Çin yukarıda sadece bir kısmını sıraladığımız insanlık ayıplarını yapmışsa ne olmuş yani demek yerine, dil, din, ırk ayırt etmeksizin, nerede bir insanlık ayıbı varsa ortaya çıkarıp dillendirenlere şükranlarımızı sunmamız gerektiği kanaatini taşıyanlardanım.

Gerçi Çin Devletinin bizatihi uygulamaları sayesinde Doğu Türkistan’da kışkırtılacak insan kalmamış olsa da, hariçte "birilerinin kucağına oturma merak ve sevdasında olan birkaç akl-ı evvelin" de bulunduğunu ifade etmek yerinde olacaktır.

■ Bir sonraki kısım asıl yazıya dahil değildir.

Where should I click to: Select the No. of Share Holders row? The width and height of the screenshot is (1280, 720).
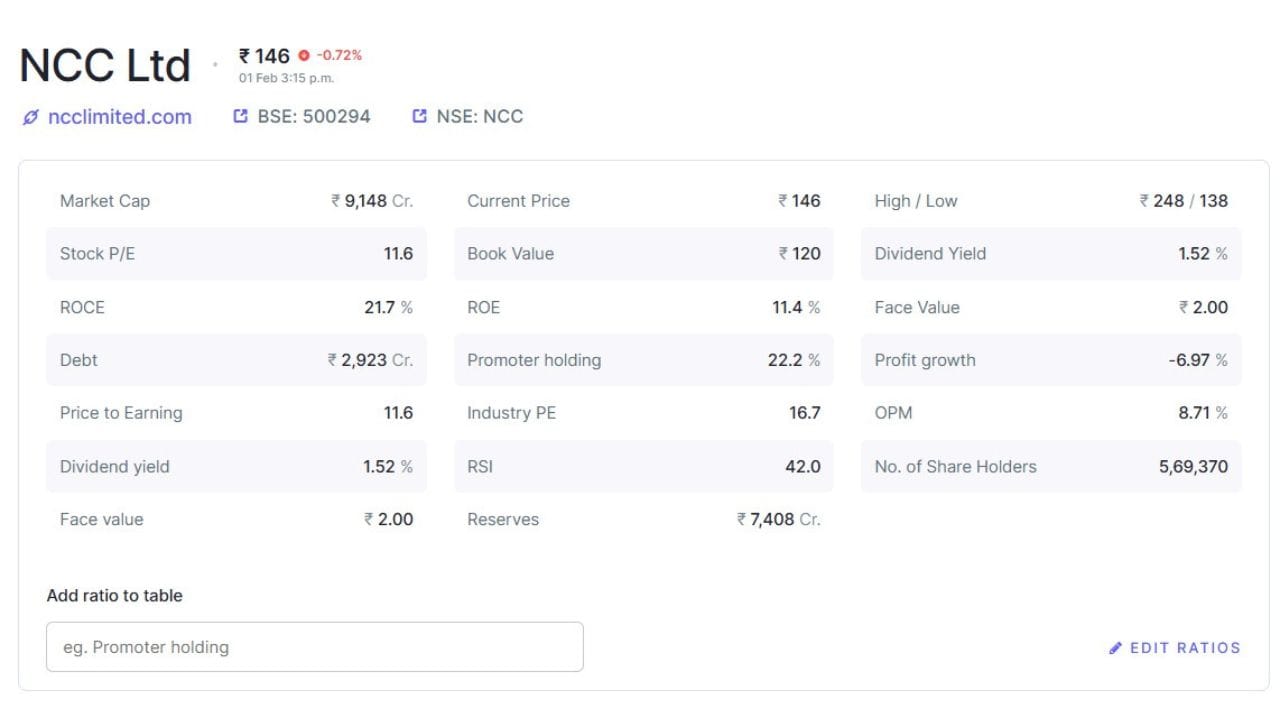point(1050,466)
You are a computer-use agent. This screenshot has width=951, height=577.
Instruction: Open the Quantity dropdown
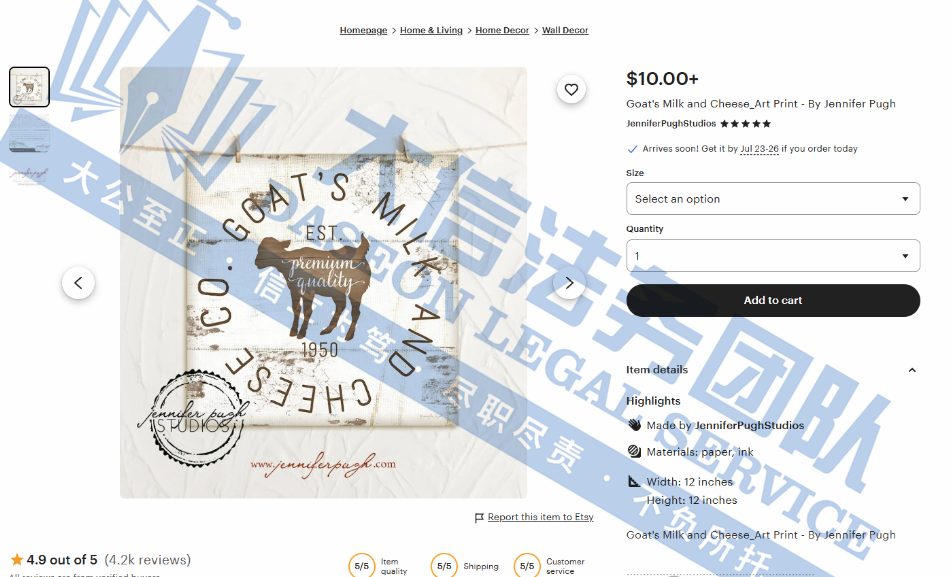click(x=773, y=255)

Lakin ne Amerika’nın ne de o akl-ı evvellerin ipiyle kuyuya inilmeyeceğini sağır sultan bile duymasına rağmen, gelinen noktada tavrımız; yılana sarılmayın, bizden de ümidiniz olmasın, ne haliniz varsa görün mantığında olmanın da bir insanlık ayıbı olduğunu ifade etmemiz önem arz etmektedir.

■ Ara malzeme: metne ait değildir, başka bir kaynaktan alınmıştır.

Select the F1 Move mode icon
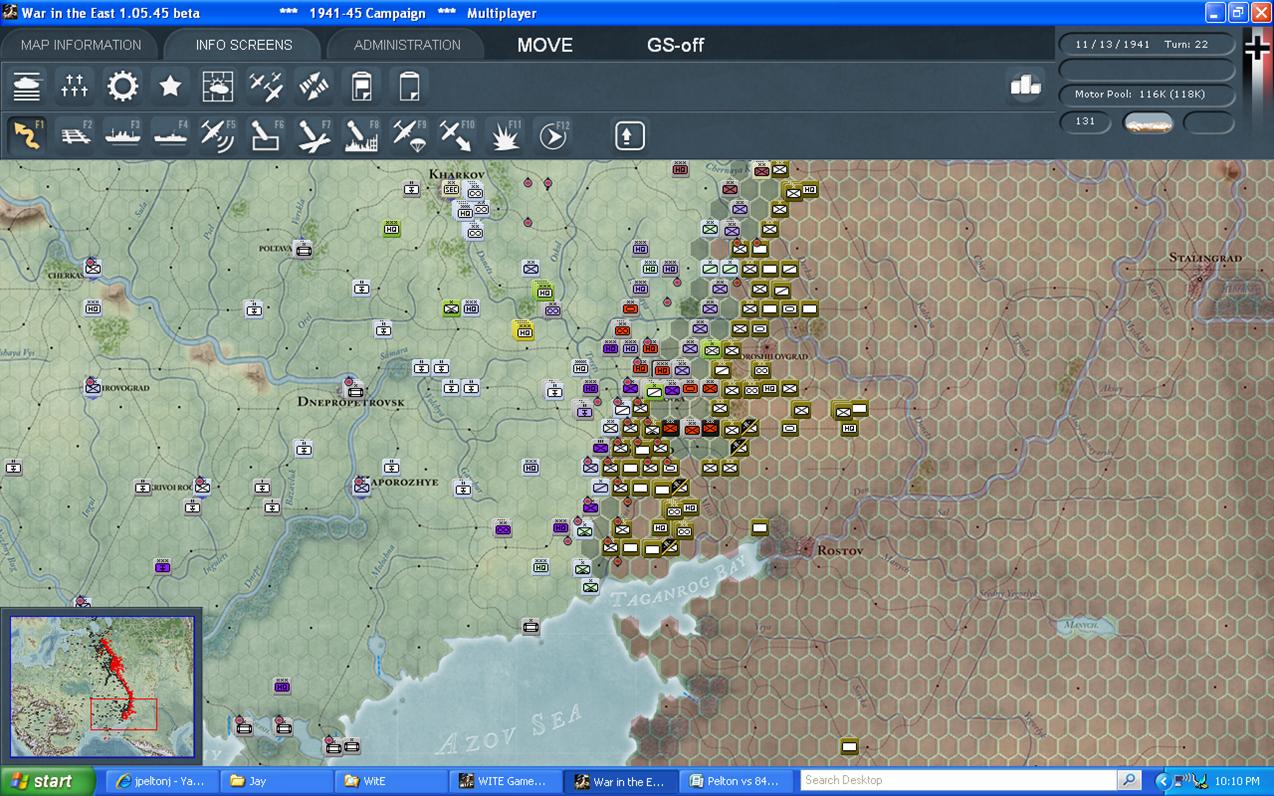 pyautogui.click(x=27, y=135)
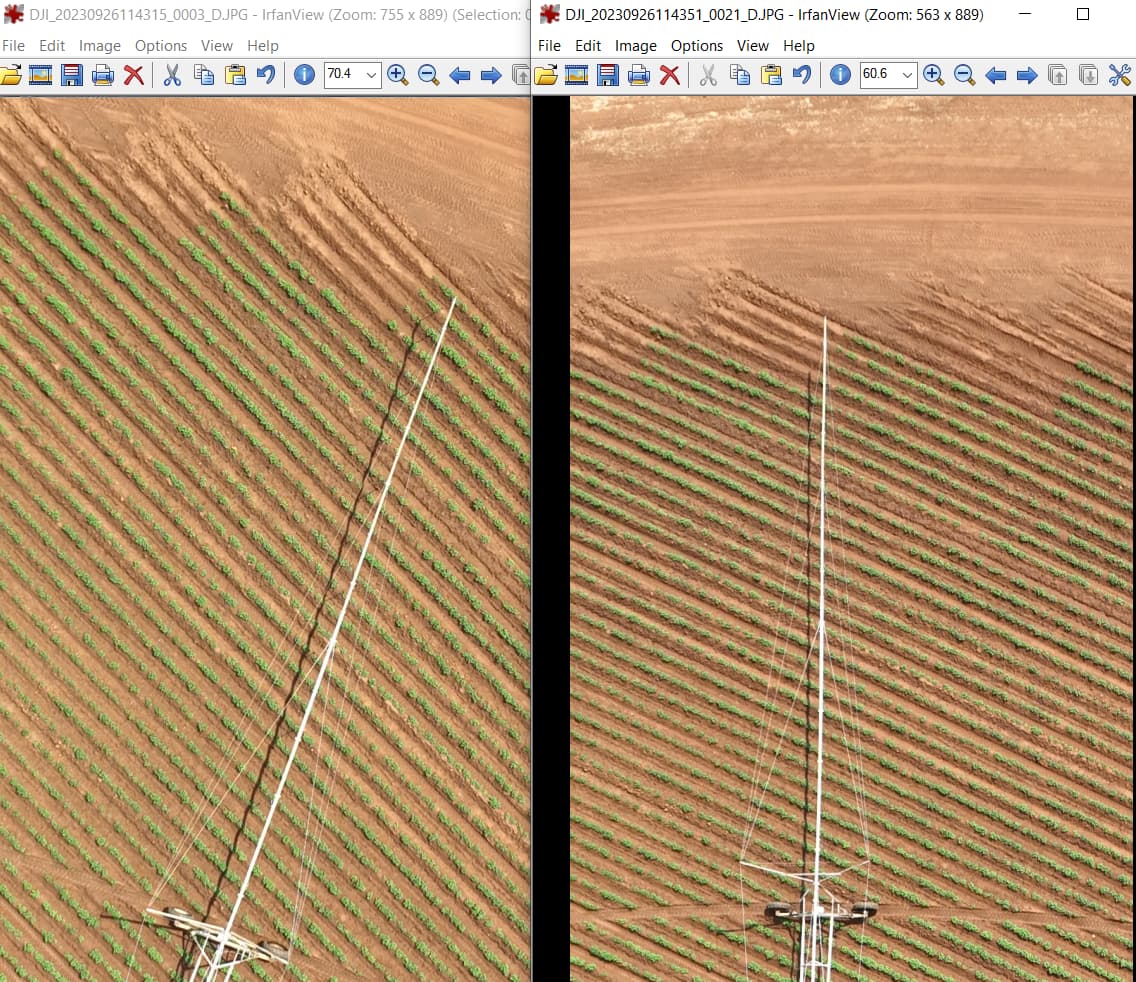This screenshot has height=982, width=1136.
Task: Click the Paste icon in the left toolbar
Action: [234, 75]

Doğu Türkistanlılar üzerinde, en azından şimdilik ve dahi bariz şekilde, "olmayan Amerikan elini" çekmesini avazımız çıktığı kadar haykıralım haykırmasına da, Doğu Türkistan’da bir milletin toptan yok edilme ile karşı karşıya kaldığı gerçeğini nasıl değiştireceğimiz vebalini de üzerimizde taşıdığımızı aklımızdan çıkarmamalıyız.

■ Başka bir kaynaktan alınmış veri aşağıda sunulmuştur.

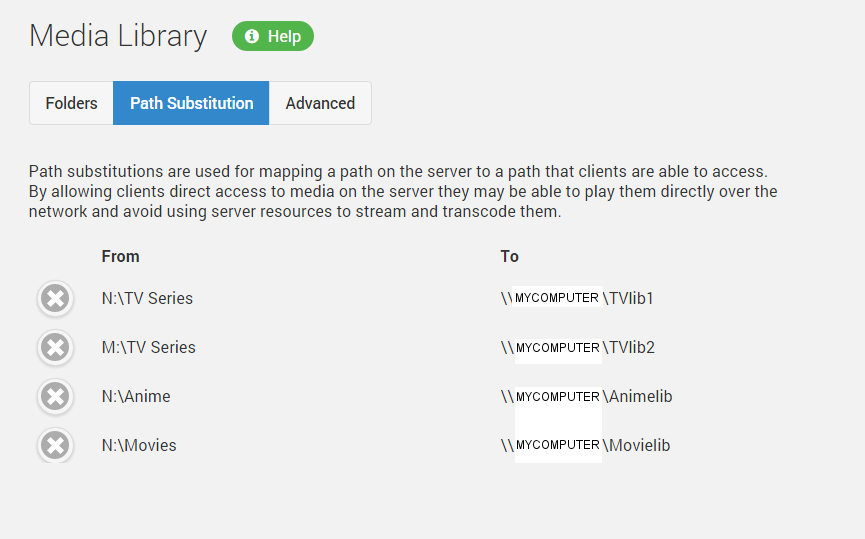
Task: Switch to the Folders tab
Action: click(71, 103)
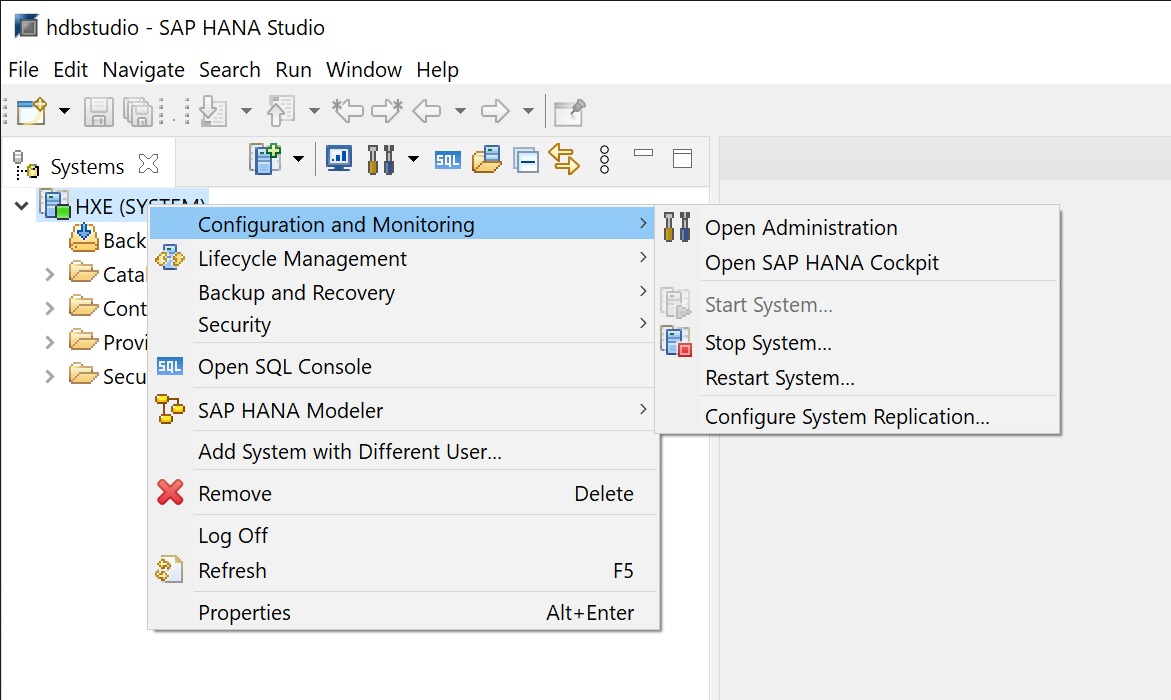Select Open SQL Console from context menu
The image size is (1171, 700).
pyautogui.click(x=285, y=367)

Doğu Türkistan’da yaşanan insanlık dramını, hangi gerekçe ile olursa olsun, Amerikan parmağı ile açıklayıp, vicdanımızı rahatlatabiliriz. Lakin bu tutum Doğu Türkistan’daki insan onuruna yakışmayan uygulamaların bırakın bitirilmesini, bu sessizlik yüzünden daha fazla ve pervasızca Çin idaresinin uygulamalarında haddi aşmasına yol açtığını da hatırdan çıkarmamak gerekir. Amerikan parmağı diyerek geçiştirildiği düşünülen bu vahim husus, bu güne kadar Çin’in ateşine odun taşımaktan başka bir işe yaramamıştır.

Şayet ciddi bir ses çıkarılıp, tepki konulamadığı takdirde tarihin Doğu Türkistan'ı "II. Endülüs Vakası" olarak yazmasına ramak kalmış durumdadır.

O, herkese ve her yere sallanan Amerikan parmağını gelin hep beraber kıralım da, Doğu Türkistan’da yaşanan insanlık vahşetinin durdurulması adına “siz neler yapmayı düşünüyorsunuz ey üç maymunu oynayanlar” deme hakkımızı da kullanalım değil mi?

Hal böyleyken; yazının başlığını "Eyyy Amerika, çek o pis ellerini Doğu Türkistan üzerinden" yerine "Eyyy Çin, çek o pis ellerini Doğu Türkistan üzerinden" demenin mi daha doğru olduğunu siz değerli okurlarımızın takdirlerine bırakalım.